City of Tolleson
Assigned to complete a Master’s-level course assignment a few years ago, Kim Eckhoff stepped into the Tolleson Public Library to evaluate the small and rural public library from a customer’s perspective and develop a plan from a librarian’s perspective to make it better.
The library’s centralized location inspired so many ideas in Kim.
From 1997 through 2013, Kim was a teacher and school librarian for the Tolleson Elementary School District. Having come to know children, parents and educators in the close-knit community very well while working as their teacher-librarian, she believed some reorganization and expanded programming would have a positive impact on the community. When the position for the city’s librarian became open, Kim was thrilled with the idea to apply and was given the opportunity to set in motion some of the ideas she had put into her assignment.
Libraries have always held a special place in Kim’s heart. As a college student, she found a part-time job working in the school library.

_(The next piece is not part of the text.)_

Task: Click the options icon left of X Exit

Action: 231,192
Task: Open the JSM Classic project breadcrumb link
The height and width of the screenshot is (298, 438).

“To me, that was a coup, since the library has always been a special place for me. My mother was a librarian who made sure I had books in my hands every day, especially when I was a developing reader. I feel like a duck in water when I’m in a library,” says Kim.
Those feelings remain the same, as she still loves when she can recommend just the right book to a customer and help them find another when they return raving about her first recommendation.
Literature is still igniting imagination in Kim. After reading a book about a dragon last year with the library’s junior book club, she decided to build a dragon out of paper mache for the city’s Luces de Navidad Parade. It was 10 feet high and 15 feet long.
“I’ve had a lot of big ideas like that over the years and fortunately I have a husband who understands my wild ideas and helps me build them!” Kim says.
As a librarian in a small community, Kim has the opportunity to wear many hats. She spends a lot of time networking with other librarians in Arizona and nationally. She also runs with a lot of ideas to develop programming, coordinating the summer reading program, book clubs, a tutoring program and STEM (Science, Technology, Engineering and Math) activities. The library staff also collaborates with other city departments to bring literacy awareness to city events.
“I march in parades, write grants, purchase books, and build the library collection,” Kim says. “Each day is different.”
She also finds that she’s witnessed some strides, both big and small, that the library staff has made this year. From kids chanting rhymes and building their appreciation for literature during story time, to adults learning how to use an e-reader for the first time, Kim feels proud about each accomplishment.
“Libraries transform communities and it’s really satisfying to be a part of that.”